Although the US government has yet to publish guidance on the JCPOA and its specific sanctions implications, the Treasury Department’s Office of Foreign Asset Control (OFAC) has released the following Statement:

  • On July 14, 2015, the P5+1 and Iran reached a Joint Comprehensive Plan of Action (JCPOA) to ensure that Iran’s nuclear program will be exclusively peaceful. Building on the key parameters for a JCPOA announced on April 2, 2015, the JCPOA will provide Iran with phased sanctions relief upon verification that Iran has implemented key nuclear commitments.  
  • US sanctions relief will be provided through the suspension and eventual termination of nuclear-related secondary sanctions, beginning once the International Atomic Energy Agency (IAEA) verifies that Iran has implemented key nuclear-related measures described in the JCPOA ("Implementation Day"). The US government will publish detailed guidance related to the JCPOA prior to Implementation Day.  
  • The P5+1 and Iran also decided on July 14, 2015 to further extend through Implementation Day the sanctions relief provided for in the Joint Plan of Action (JPOA) of November 24, 2013, as extended. This JPOA sanctions relief is the only Iran-related sanctions relief in effect until further notice. The US government will issue revised guidance on the continued JPOA relief shortly.  
  • Effective July 14, 2015, all specific licenses that: (1) were issued pursuant to OFAC’s Second Amended Statement of Licensing Policy on Activities Related to the Safety of Iran’s Civil Aviation Industry, and (2) have an expiration date on or before July 14, 2015, are hereby authorized to remain in effect according to their terms until Implementation Day.
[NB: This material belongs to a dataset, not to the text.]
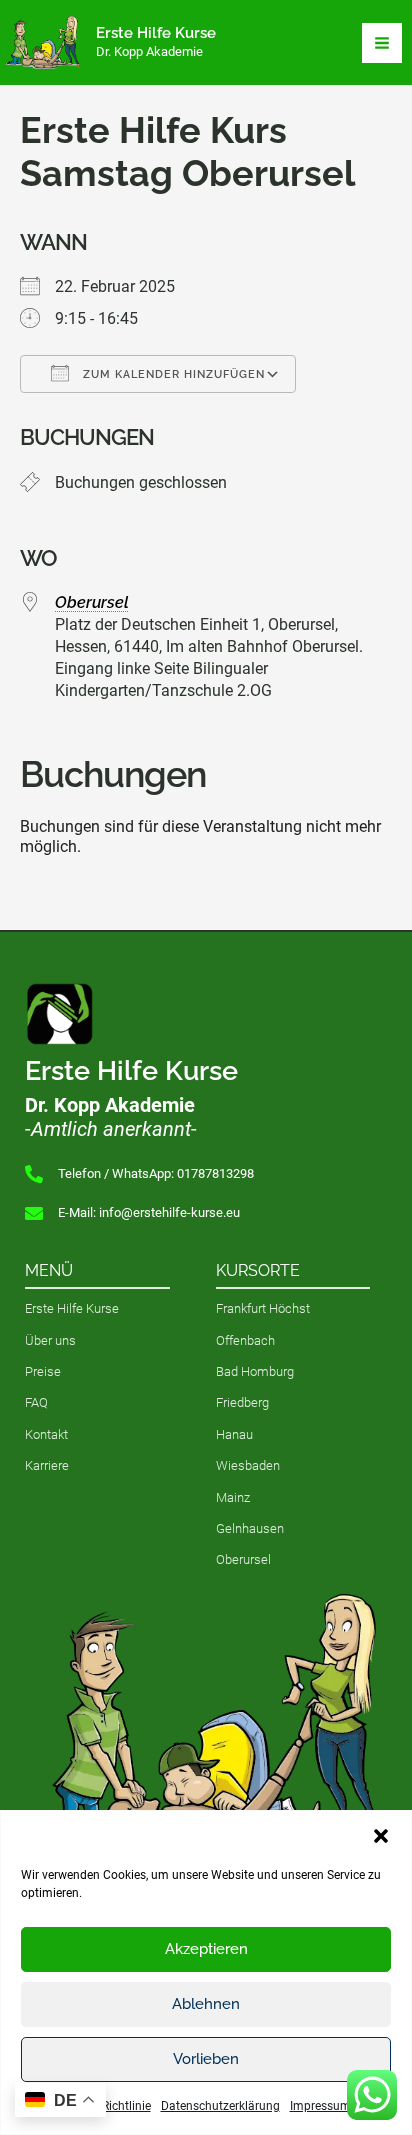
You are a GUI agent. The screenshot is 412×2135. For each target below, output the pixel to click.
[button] (381, 1836)
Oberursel (92, 602)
 The White House has also issued a release of the “Key Excerpts” of the JCPOA.

Current Sanctions Relief: Continuing Joint Plan of Action Sanctions Relief

OFAC clarified that the Joint Plan of Action (JPOA), initially signed on November 24, 2013, and previously extended, is the only Iran-related sanctions relief at this time and will be continued until “Implementation Day.” The JPOA sanctions relief suspended secondary sanctions in the following areas:  

  • Iran’s exports of petrochemical products
  • Iran’s auto industry
  • Gold and other precious metals
  • Civil aviation
  • Iran’s export of crude oil
  • Facilitation of humanitarian and certain other transactions

For more information on the JPOA sanctions relief, please see our prior Iran Sanctions Alert.

US Treasury Secretary Jack Lew also clarified that, “[a]ll current sanctions will remain in place until such steps have been verified, with the only exceptions being the limited sanctions relief that has been in place since negotiations began,” and “[n]o new U.S. nor international sanctions are being relieved today.”